John Isaac, former head of the UN Photography Dept., has photographed over 100 countries over an illustrious career, but he never forgot his B&W roots.
An award-winning photojournalist, John Isaac worked at the United Nations, first as a darkroom technician, and worked his way up to Photo Editor and eventually Chief of the Photo Unit, retiring from the UN in 1988 after a distinguished 30-year career that included 26 years working for the Photo Unit. His photos have been published in numerous magazines, and he co-authored the book The Vale of Kashmir in 2008. He has also photographed struggles in Bosnia, Rwanda, Vietnam and the Middle East, focusing on the plight of the children. He still travels and shoots. “Photography is a way of life for me,” he told me recently..
Isaac, who has travelled to more than 100 countries and photographed some of the most remarkable moments in history, has been an Olympus Visionary, and currently uses Olympus cameras to photograph wildlife. While he is best known for his color work, he got his start as a black-and-white darkroom technician. As you’ll see, that never left him.
5 Questions for John Isaac:
MR: You’re best known for your color work, but you started out heavily involved in black and white. What prompted your interest in B&W?
John Isaac: My first job at the UN photo section was a darkroom technician. During that I did black and white prints from the UN archives for publications. During that time I also had the fortune to study under George Tice (Master Printing class) and attend a seminar with Ansel Adams in 1972.
I stumbled into photography. I won a major award in 1972 after taking photography as a hobby. At this point the UN Photo Department offered me a job transfer to work with them in the darkroom.
MR: What prompts your decision to shot in black and white, or to convert a color photo?
John Isaac: I feel most good images that you shoot in color will work as Black and White. But there are some that will look very dramatic when you convert, since today in photoshop you can convert like you used to use yellow or red filters during film days.
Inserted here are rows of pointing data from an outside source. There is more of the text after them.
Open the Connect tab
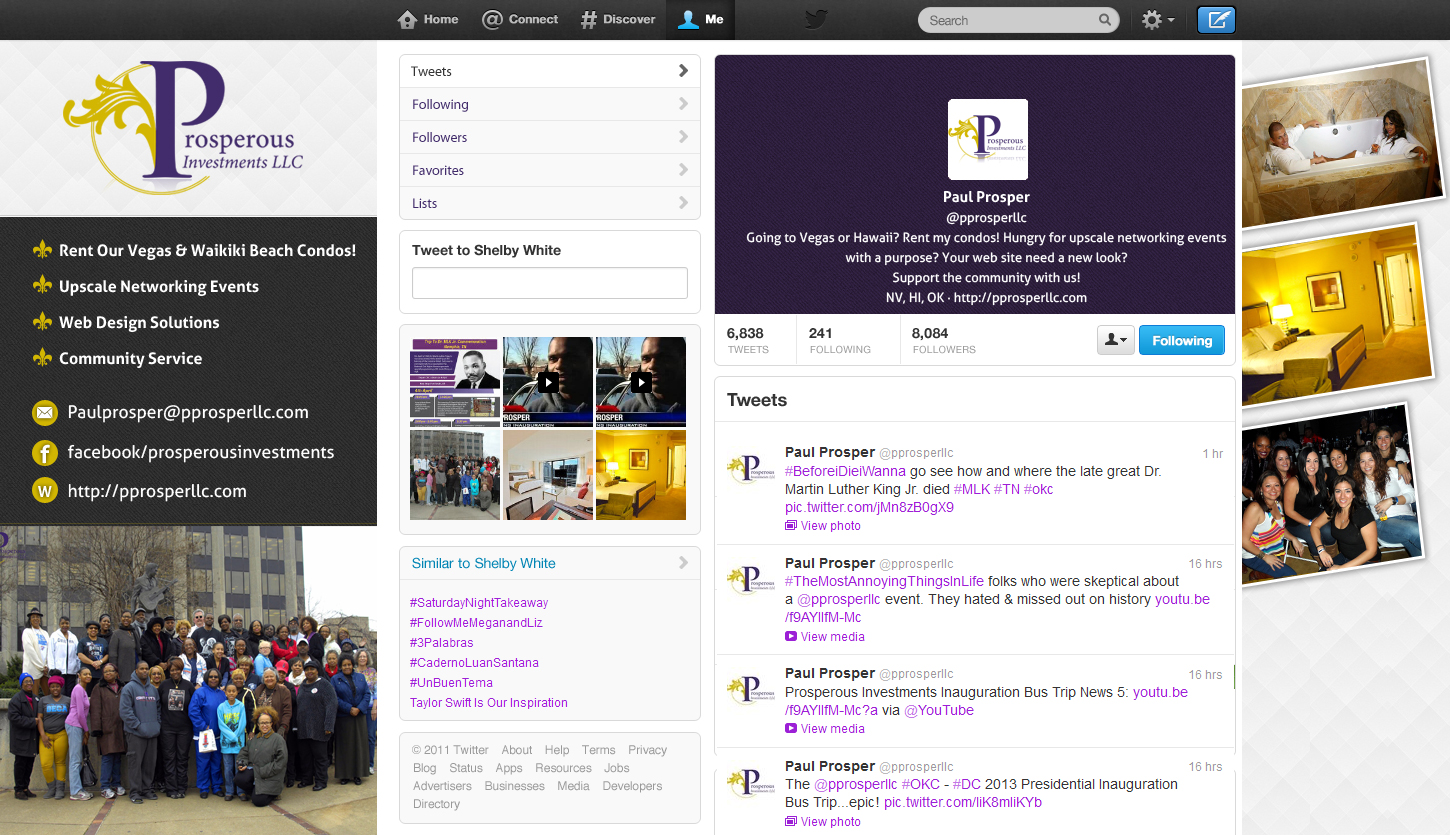Screen dimensions: 1450x835 coord(520,19)
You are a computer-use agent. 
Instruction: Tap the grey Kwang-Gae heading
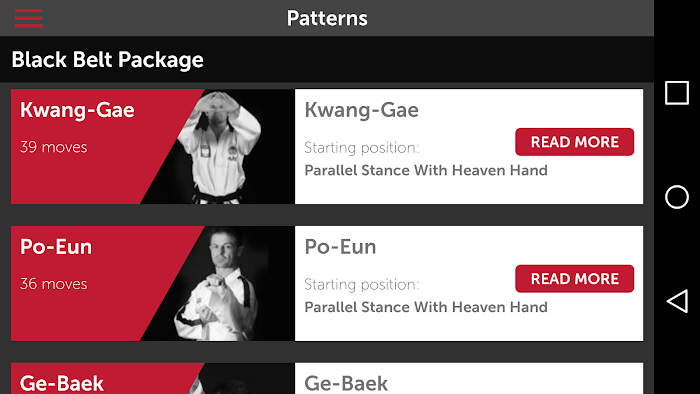[361, 110]
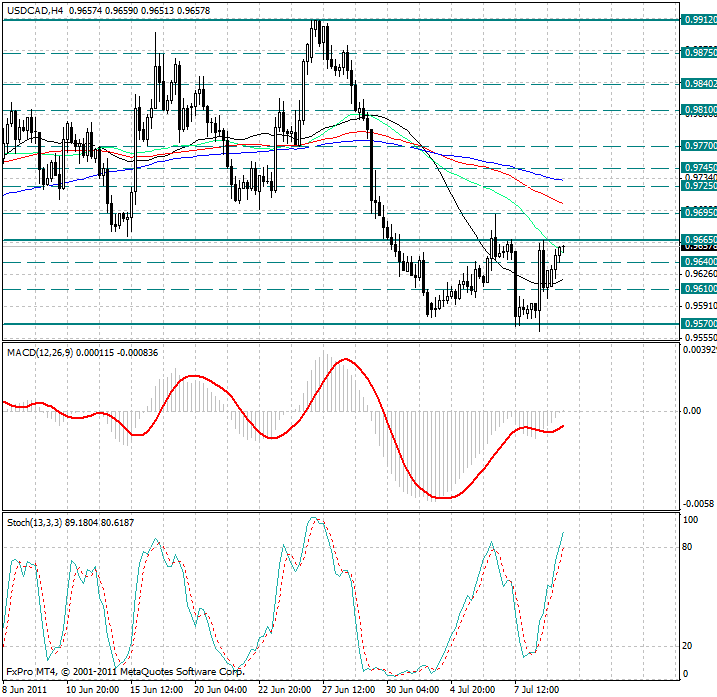The width and height of the screenshot is (717, 697).
Task: Select the 4 Jul 20:00 time label
Action: tap(474, 689)
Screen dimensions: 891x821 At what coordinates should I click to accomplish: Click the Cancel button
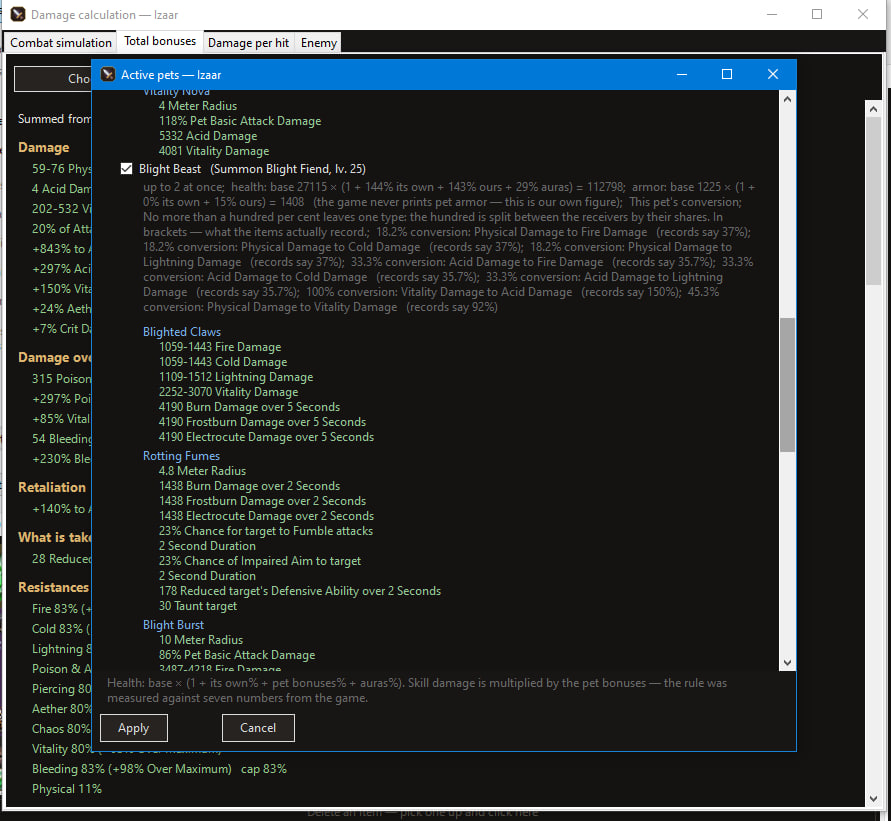(x=258, y=728)
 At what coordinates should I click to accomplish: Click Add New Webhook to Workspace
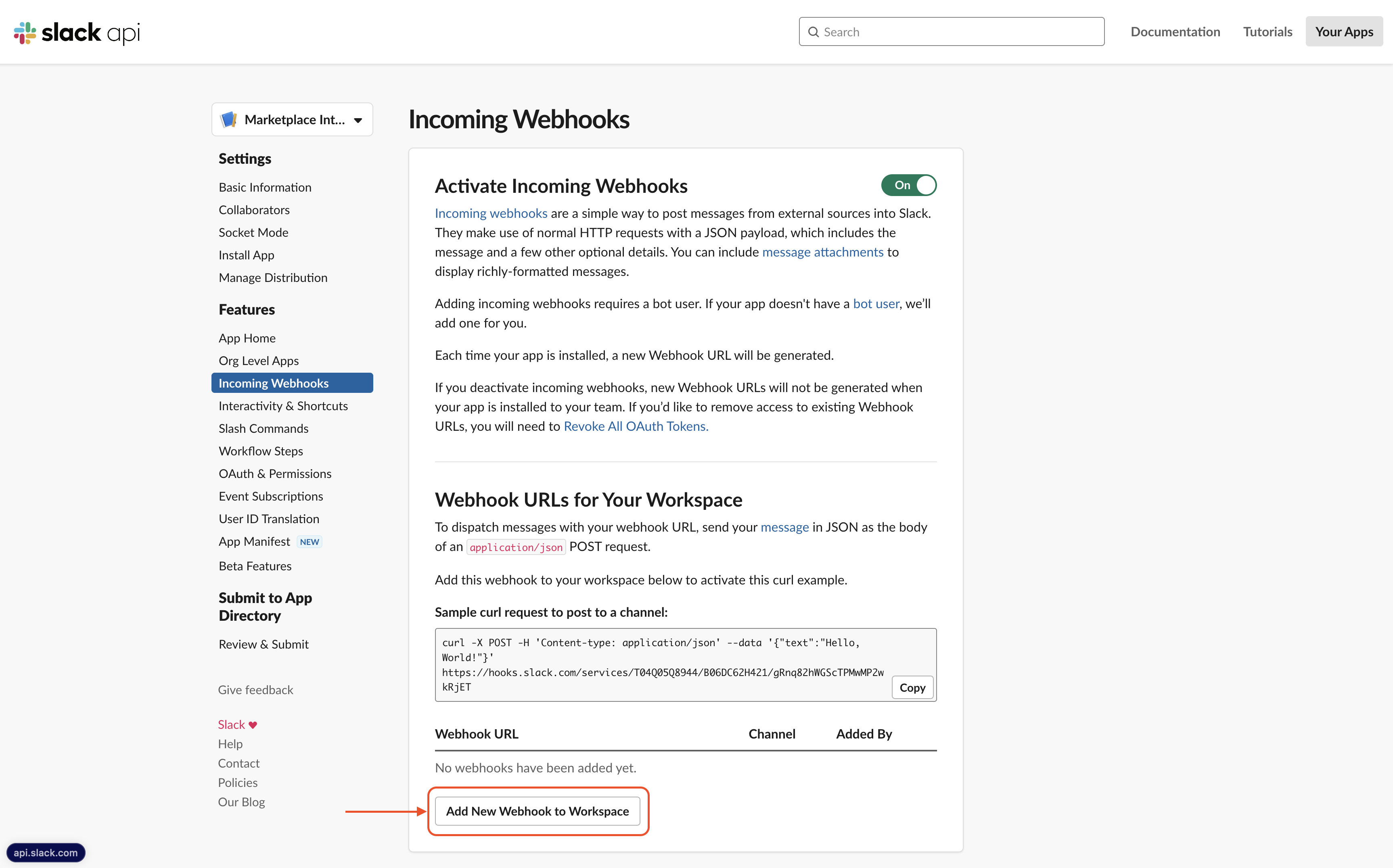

MR: You’ve taken pictures all over the world. Where are your favorite places to shoot?
John Isaac: I really do not have such favorites. I like to photograph everywhere. Right now it is New York City.
MR: How has the move from film to digital image capture changed your approach to photography as either a process and/or creatively?
John Isaac: I just love it. It is so much easier. No chemicals and Photoshop is such a wonderful tool. I exclusively use Olympus 4/3rd system. All my recent images were taken with their 5 megapixel camera. Of course all my recent work is with their OMD mirrorless cameras. It so convenient since I know what I m getting while I am exposing. I currently shoot with their new 16 megapixel cameras.
MR: Are there opportunities for qualified photographers at the UN or NGOs today? What kind of work could a candidate expect to do?
John Isaac: Yes, of course. They prefer young candidates with a degree in photography. But there is a pretty long wait, I think.